2

I am using s3 select query along with where clause to retrieve data from s3. The query is working fine and returning the expected result when there's no where clause. Although when I am using where clause, the filtered data is correct, but the key in the object is the first row after the header and not the header.

Example : csv file

A B C

1 2 3

1 5 6

Query : select * from s3object s where s._1 = '1' limit 100

Expected Output : [{A : 1, B:2, C:3}, {A:1, B:5, C:6}]

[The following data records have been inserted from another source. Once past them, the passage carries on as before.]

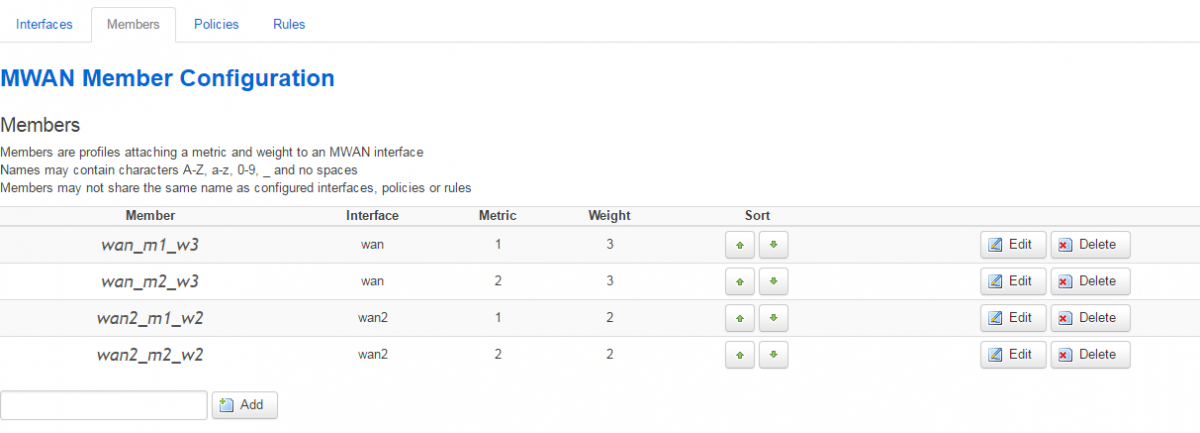Viewport: 1200px width, 433px height.
Task: Focus the new member name field
Action: click(x=104, y=405)
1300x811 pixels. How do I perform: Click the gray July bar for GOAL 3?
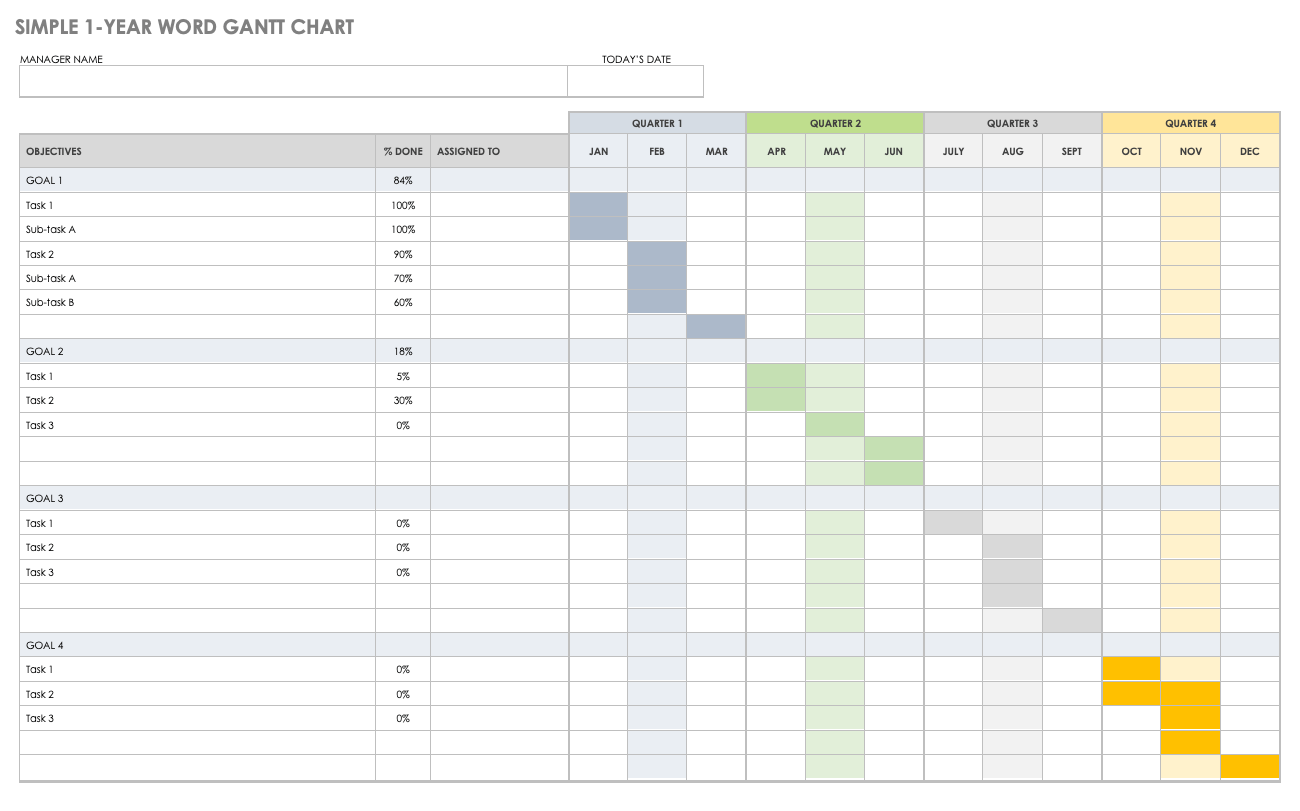tap(953, 523)
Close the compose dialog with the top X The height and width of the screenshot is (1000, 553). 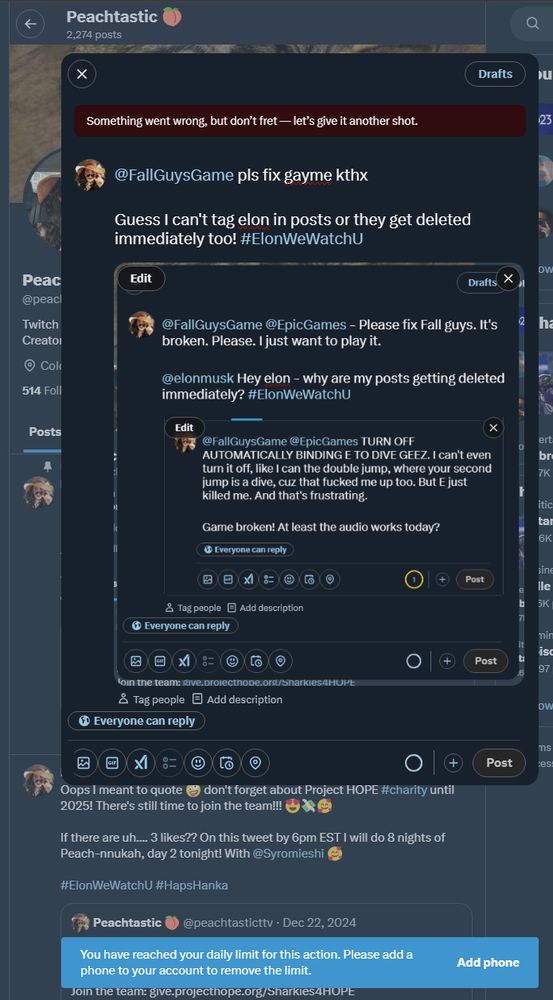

Actual Output : [{1:1, 2:5, 3:6}]

This is the params object I am using to query :

let params = {
    Bucket: S3_BUCKET,
    Key: S3_PATH,
    Expression: "select * from s3object s where s._1 = '1' limit 100"
    ExpressionType: "SQL",
    InputSerialization: {
      CSV: {
        FileHeaderInfo: "NONE",
        RecordDelimiter: "\n",
        FieldDelimiter: ","
      }
    },
    OutputSerialization: {
      CSV: {}
    }
  };

I get the same output even when I use FileHeaderInfo : "USE", and change the query to select * from s3object s where id = '22' and s.date > '2020-05-01' limit 100

AWS Doc : https://docs.aws.amazon.com/AmazonS3/latest/API/API_SelectObjectContent.html

user3807691
  • 1,284
  • 1
  • 11
  • 29

2 Answers2

2

So it seems, while fetching the query results from s3, it is impossible to get the headers as well. We can query with headerNames, or with columnNumber, but if we use the where clause, then we should use headerNames, and in that case, the header row doesn't come in the results.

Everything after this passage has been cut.